Administração da Matala proíbe abate em matadouros ilegais

MATALA TEM TRÊS MATADOUROS LEGALIZADOS E 45 ILEGAIS

MATALA TEM TRÊS MATADOUROS LEGALIZADOS E 45 ILEGAIS

Matala – A administração municipal da Matala, na província da Huíla, proibiu hoje o abate de animais em matadouros improvisados, sem o mínimo de condições sanitárias, para evitar que a carne de gado doente chegue à mesa dos consumidores.

Apesar de ter controlado somente três matadouros, estima-se que existam, no município, outras 45 casas de abate ilegal, onde não se observam as medidas de segurança recomendadas pelos veterináriose, cuja carne chega aos mercados.

A informação foi prestada pelo administrador municipal-adjunto para Área Política, Social e da Comunidade, Artur José, que chefiou uma delegação composta por técnicos veterinários, fiscais, membros da Direcção da Agricultura e Pescas, assim como forças de segurança, que constatou o estado de salubridade e funcionamento dos matadouros controlados.

Num encontro após a visita, Artur José orientou que está proibido o abate de animais sem documentação nem inspeccionados. “Não só para salvaguardar a saúde dos consumidores, mas também para travar o roubo em currais”, acrescentou.

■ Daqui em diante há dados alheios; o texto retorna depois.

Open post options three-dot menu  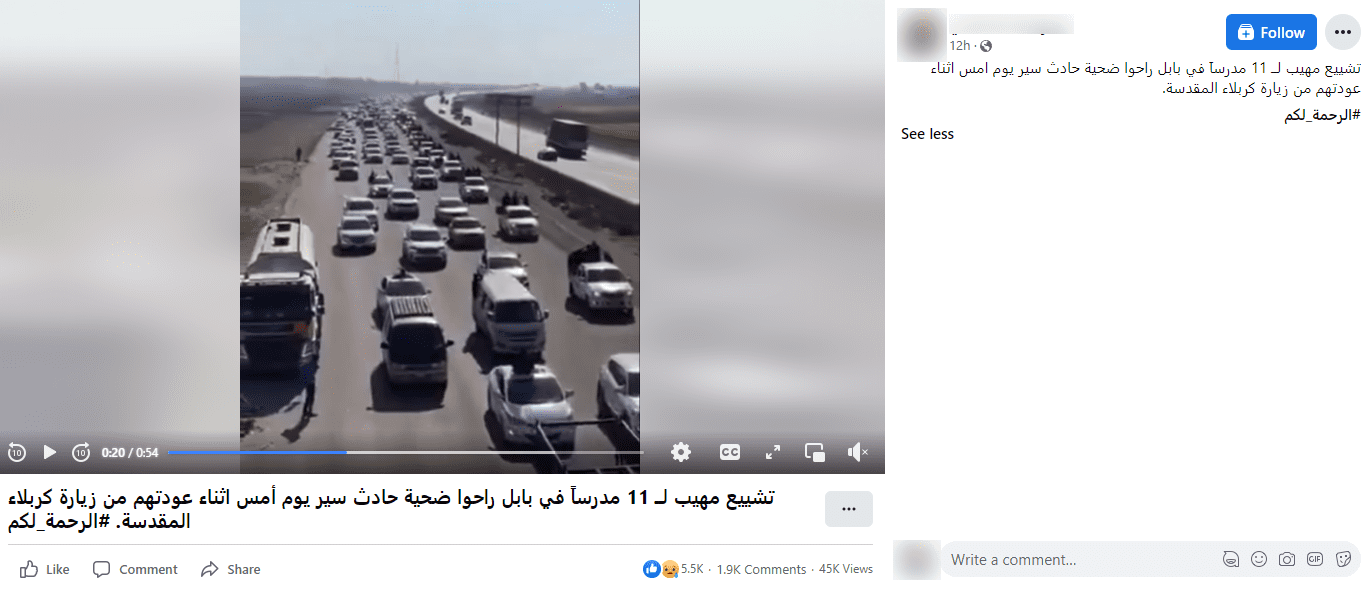click(x=1343, y=32)
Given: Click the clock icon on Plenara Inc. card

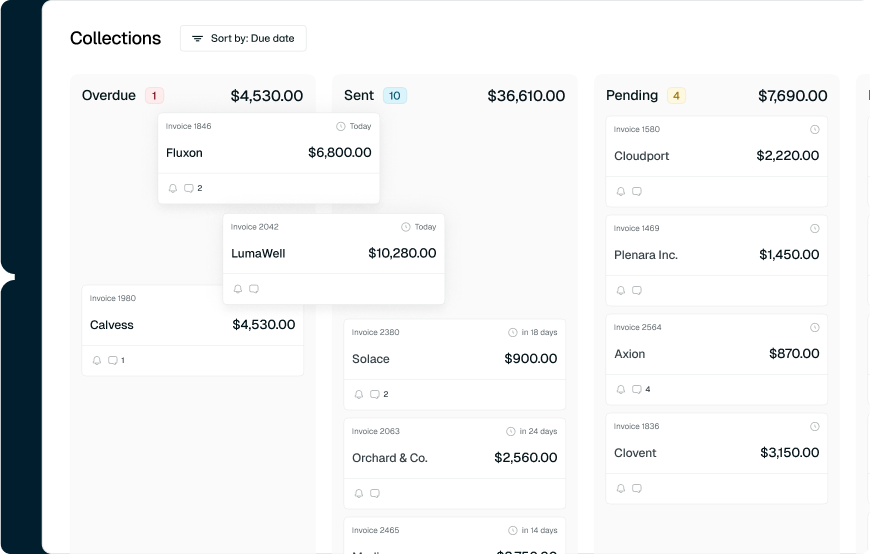Looking at the screenshot, I should [814, 229].
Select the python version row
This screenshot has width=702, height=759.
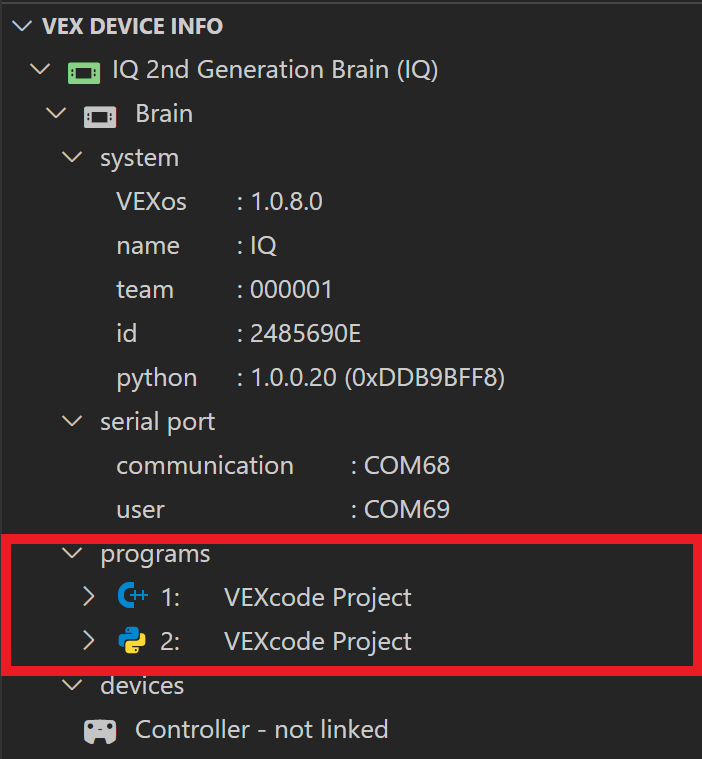[x=310, y=378]
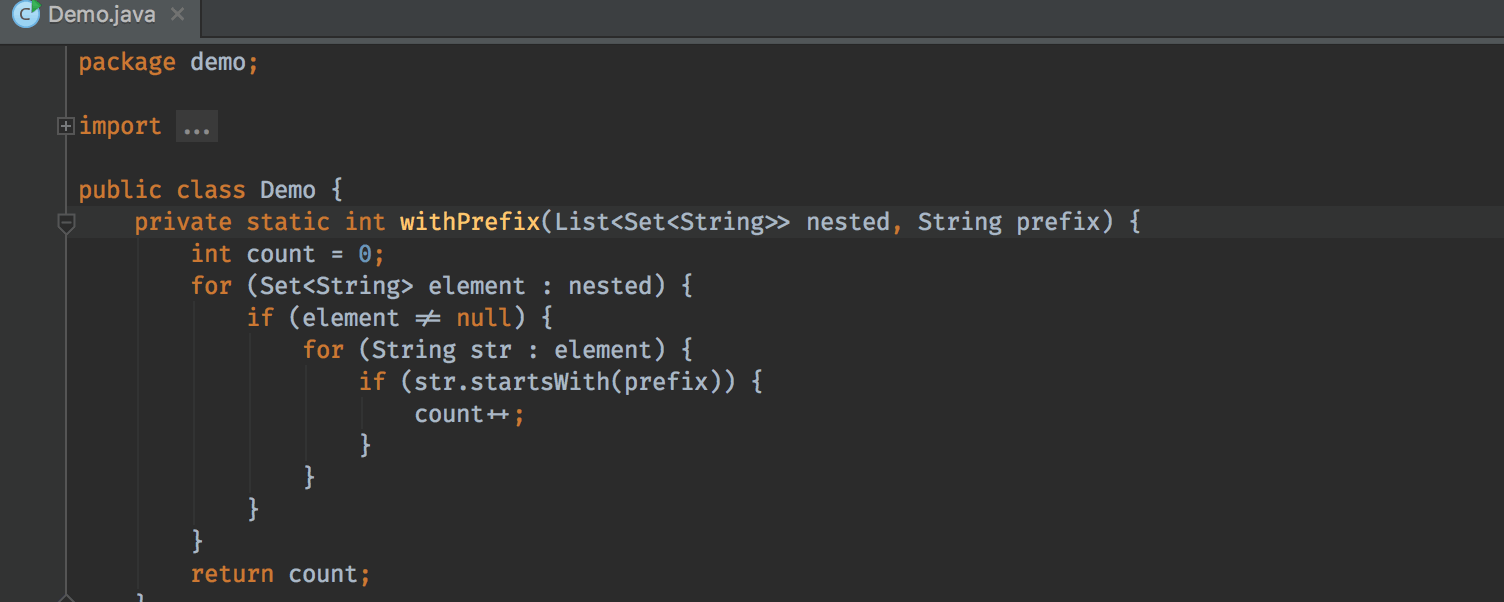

O governante disse que houve um trabalho desenvolvido com responsáveis de matadouros e bairros, para promover a denúncia e combater o fenómeno de roubo de gado nas comunidades rurais.

O foco, segundo o gestor, é também controlar a salubridade dos animais abatidos, para que se possa produzir carne de qualidade que garante saúde aos consumidores.

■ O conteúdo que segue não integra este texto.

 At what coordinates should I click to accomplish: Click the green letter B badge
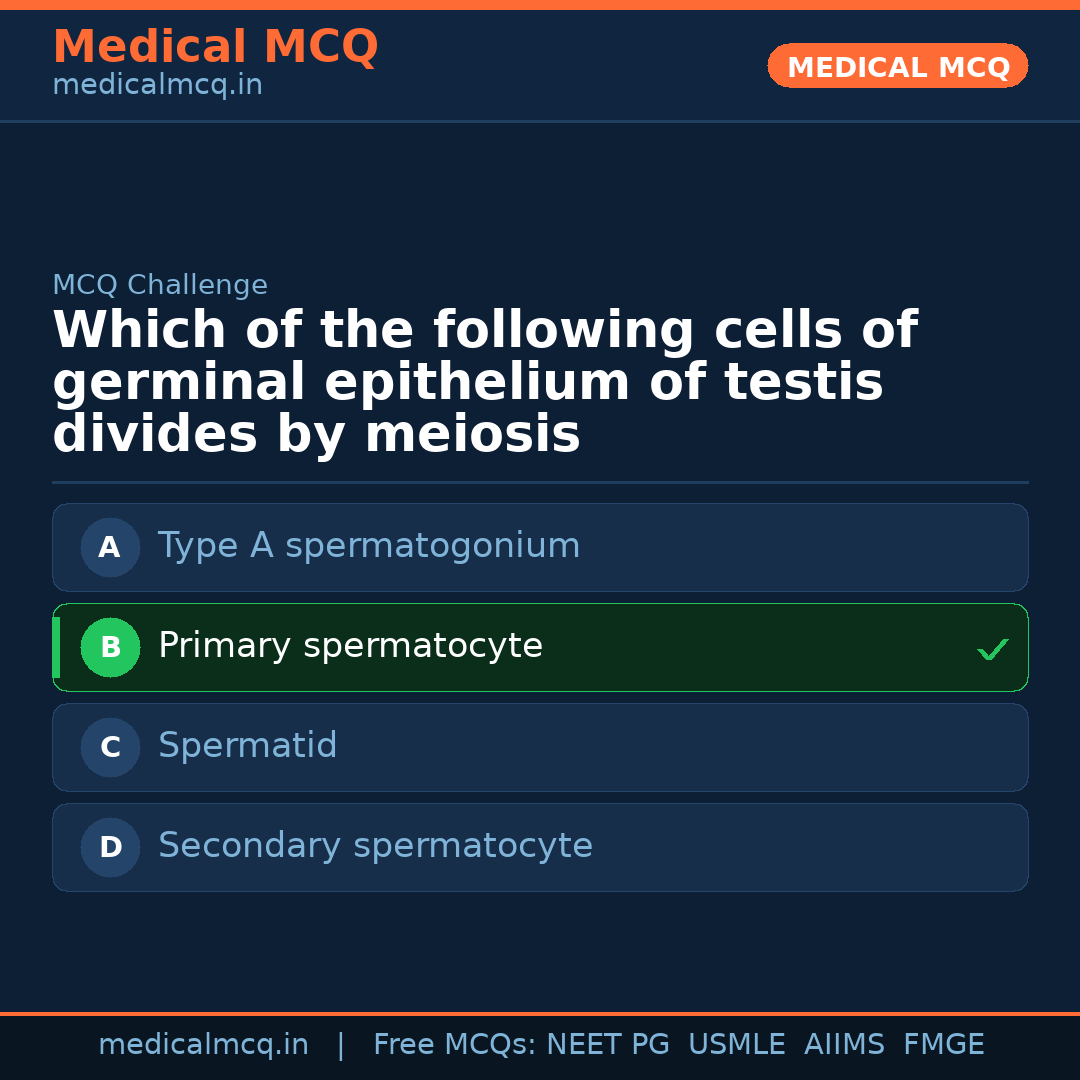pyautogui.click(x=110, y=647)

Apelou também aos técnicos veterinários, fiscais e responsáveis de bairros para se empenharem na fiscalização e denúncia das actividades de comércio do gado e da própria carne de forma ilegal.

A província da Huíla regista uma média de 15 roubos de gado semanalmente, sobretudo bovino, por semana, sendo os municípios mais visados a Matala, Gambos, Quilengues, Quipungo e Jamba.